Oltre che con l’architettura Gubinelli si rapporta da sempre anche con la poesia nella costante ricerca del verso poetico come fonte e finalità di produzione creativa, ma si rapporta anche con la musica.

Ascolto Ennio Morricone… quella raffinatezza e delicatezza mi fa venire un pianto dove la leggerezza mi fa volare in cerca di nuove emozioni…solo così posso trovare orizzonti di un nuovo linguaggio.

(Paolo Gubinelli)

I veri artisti non fanno rumore, i veri artisti sono silenziosi, i veri artisti curano la coerenza del proprio linguaggio per tradurlo in personalità. Gubinelli è un vero artista e una vera autentica persona, dalla sensibilità acuta, studioso profondo capace di curare la sua attività con coerenza, impegno e dignità, dal coerente linguaggio e la riservatezza silenziosa in un’epoca sorda e cieca. È persona capace di tacere piuttosto che emettere solo suoni per il gusto di dire la propria, in altre parole è persona discreta, secondo la Regola benedettina di saper discernere la misura giusta.

Nell’estate 2020 espone in una mostra personale al Monastero di Fonte Avellana e per un periodo vi soggiorna scrivendomi:

Caro Roberto, qui a Fonte Avellana sono fuori dal mondo, senza tv e senza Internet, c‘è tanta spiritualità e meditazione che mi permette di toccare con gli occhi e la mente le architetture medievali del monastero, ma anche la natura e il verde del paesaggio lirico circostante. Il cielo ha sfumature di bianchi, celesti, blu, come la liricità liciniana e leopardiana. Un’atmosfera dove un sogno ogni giorno sfiora la mente… quanto è bella la vita fatta di piccole cose… quanta emozione ci trasmette questa armonia.
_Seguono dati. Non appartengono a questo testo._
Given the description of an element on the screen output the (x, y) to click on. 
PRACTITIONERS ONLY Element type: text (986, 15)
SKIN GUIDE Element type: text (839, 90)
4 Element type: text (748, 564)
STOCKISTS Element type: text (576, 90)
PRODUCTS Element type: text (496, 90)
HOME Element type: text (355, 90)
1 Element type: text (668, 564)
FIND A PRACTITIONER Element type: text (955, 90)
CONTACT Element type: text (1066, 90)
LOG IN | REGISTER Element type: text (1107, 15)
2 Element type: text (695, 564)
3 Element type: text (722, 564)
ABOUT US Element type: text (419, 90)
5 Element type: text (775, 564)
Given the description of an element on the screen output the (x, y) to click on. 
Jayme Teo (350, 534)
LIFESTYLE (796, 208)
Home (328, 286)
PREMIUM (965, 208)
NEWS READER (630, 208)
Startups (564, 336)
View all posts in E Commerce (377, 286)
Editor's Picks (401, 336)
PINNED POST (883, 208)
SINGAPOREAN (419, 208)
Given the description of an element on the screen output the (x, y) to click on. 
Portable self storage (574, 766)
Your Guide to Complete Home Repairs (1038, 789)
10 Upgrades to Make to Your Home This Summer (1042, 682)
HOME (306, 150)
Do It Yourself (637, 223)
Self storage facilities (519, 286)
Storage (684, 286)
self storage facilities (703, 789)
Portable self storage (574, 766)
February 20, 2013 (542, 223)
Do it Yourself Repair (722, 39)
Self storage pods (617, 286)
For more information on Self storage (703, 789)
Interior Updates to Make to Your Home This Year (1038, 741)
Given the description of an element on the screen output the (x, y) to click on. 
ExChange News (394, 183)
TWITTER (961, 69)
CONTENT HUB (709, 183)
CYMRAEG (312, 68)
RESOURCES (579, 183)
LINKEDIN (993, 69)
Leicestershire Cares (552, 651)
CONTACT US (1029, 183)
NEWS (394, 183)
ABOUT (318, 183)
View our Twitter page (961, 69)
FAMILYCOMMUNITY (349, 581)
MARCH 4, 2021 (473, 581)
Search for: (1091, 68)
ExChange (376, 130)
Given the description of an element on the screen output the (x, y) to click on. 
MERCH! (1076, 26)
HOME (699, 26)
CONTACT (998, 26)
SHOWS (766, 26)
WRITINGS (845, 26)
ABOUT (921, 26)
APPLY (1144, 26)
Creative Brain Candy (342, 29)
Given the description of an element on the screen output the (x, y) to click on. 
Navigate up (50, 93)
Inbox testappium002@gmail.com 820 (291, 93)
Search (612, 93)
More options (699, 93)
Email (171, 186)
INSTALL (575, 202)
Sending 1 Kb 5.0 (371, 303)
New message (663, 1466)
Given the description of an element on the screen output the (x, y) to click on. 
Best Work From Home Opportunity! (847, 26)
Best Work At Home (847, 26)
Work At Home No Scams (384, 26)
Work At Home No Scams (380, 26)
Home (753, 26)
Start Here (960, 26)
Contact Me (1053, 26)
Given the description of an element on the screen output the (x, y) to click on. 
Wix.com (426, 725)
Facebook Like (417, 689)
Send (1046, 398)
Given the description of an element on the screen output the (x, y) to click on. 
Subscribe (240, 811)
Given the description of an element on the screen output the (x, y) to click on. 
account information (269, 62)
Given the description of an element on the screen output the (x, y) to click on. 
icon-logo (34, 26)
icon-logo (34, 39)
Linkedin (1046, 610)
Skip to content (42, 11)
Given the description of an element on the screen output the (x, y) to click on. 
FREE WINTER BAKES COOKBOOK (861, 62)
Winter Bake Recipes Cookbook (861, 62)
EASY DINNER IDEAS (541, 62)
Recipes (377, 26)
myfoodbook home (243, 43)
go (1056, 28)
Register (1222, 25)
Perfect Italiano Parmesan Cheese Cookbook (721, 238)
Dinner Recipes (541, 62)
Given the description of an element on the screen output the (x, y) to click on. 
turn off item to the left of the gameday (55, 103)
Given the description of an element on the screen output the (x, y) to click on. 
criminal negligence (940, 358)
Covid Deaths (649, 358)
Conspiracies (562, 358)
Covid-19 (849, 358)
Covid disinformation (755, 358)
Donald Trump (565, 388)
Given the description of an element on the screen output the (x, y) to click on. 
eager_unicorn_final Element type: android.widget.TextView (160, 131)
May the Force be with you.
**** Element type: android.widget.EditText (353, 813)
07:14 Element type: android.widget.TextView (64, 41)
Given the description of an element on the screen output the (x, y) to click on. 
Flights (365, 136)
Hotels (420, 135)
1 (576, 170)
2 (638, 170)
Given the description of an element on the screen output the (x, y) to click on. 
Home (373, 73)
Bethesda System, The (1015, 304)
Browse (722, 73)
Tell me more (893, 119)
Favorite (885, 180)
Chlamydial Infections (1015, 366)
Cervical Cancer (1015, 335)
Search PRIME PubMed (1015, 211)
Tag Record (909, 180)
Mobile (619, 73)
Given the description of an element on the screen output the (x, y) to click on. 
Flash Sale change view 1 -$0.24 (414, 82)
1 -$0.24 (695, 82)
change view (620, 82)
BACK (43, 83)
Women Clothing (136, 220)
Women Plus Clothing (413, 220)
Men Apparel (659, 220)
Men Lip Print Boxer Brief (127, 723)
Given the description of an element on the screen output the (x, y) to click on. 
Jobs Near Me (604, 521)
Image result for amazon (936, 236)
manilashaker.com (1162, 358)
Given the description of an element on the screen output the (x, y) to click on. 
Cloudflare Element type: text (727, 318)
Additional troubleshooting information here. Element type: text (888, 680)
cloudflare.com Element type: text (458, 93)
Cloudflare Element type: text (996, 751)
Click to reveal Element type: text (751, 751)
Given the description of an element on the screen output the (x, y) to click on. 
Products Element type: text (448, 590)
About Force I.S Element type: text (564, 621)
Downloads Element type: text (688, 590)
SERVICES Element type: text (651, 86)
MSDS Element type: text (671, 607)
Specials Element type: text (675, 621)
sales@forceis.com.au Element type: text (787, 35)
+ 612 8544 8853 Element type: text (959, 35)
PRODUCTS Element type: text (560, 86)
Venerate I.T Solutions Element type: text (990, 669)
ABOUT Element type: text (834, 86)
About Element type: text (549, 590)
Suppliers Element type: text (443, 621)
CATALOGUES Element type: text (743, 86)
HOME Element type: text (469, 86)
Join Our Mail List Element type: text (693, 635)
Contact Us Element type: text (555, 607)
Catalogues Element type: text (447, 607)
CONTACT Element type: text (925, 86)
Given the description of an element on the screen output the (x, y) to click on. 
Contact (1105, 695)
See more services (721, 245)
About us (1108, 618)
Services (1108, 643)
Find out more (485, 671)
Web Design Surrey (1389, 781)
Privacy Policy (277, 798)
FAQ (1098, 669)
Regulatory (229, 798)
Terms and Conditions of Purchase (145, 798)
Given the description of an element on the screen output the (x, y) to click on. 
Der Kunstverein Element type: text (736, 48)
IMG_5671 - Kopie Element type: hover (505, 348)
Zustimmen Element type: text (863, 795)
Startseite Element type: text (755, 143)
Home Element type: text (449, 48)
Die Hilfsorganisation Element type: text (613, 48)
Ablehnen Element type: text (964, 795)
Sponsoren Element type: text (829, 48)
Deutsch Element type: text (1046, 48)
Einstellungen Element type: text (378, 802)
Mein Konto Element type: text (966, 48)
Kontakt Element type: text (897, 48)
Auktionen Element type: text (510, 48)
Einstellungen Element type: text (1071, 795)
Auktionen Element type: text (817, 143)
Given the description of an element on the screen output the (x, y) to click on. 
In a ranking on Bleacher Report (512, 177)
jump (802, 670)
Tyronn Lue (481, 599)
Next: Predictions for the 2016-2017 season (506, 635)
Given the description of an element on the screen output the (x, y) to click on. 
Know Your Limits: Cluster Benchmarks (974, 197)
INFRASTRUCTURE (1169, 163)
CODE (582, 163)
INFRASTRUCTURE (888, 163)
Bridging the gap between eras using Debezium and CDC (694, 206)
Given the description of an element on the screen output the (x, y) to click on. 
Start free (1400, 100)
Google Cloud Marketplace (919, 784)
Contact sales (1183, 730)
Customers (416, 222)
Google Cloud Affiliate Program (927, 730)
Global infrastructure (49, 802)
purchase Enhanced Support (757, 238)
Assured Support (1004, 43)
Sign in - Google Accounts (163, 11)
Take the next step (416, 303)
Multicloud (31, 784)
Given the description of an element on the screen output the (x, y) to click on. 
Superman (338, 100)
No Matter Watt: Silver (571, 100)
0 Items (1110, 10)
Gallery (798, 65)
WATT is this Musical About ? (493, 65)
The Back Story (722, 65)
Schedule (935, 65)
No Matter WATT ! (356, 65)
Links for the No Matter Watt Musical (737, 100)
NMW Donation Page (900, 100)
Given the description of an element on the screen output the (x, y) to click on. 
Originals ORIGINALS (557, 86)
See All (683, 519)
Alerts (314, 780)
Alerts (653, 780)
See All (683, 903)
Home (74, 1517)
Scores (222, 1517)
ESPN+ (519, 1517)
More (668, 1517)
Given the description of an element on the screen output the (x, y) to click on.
Come la musica classica fa vibrare lo spazio che ci nutre e ci illumina, la sinfonia del vento fa vibrare gli alberi in attesa del silenzio.

Il linguaggio di Gubinelli e un messaggio profondo e impegnativo, la sua arte è significativa ed è difficile entrare all’interno della sua ricerca anche perché le sue opere sono fuori dal sistema in cui viviamo, non sono mode che si consumano rapidamente ma c’è una classicità, un umanesimo, che appartiene ad una cultura in grado di attraversare architettura, arte, poesia, letteratura e filosofia.

Un lungo e prezioso percorso capace di scolpire il nome di Paolo Gubinelli tra i grandi dell’arte contemporanea.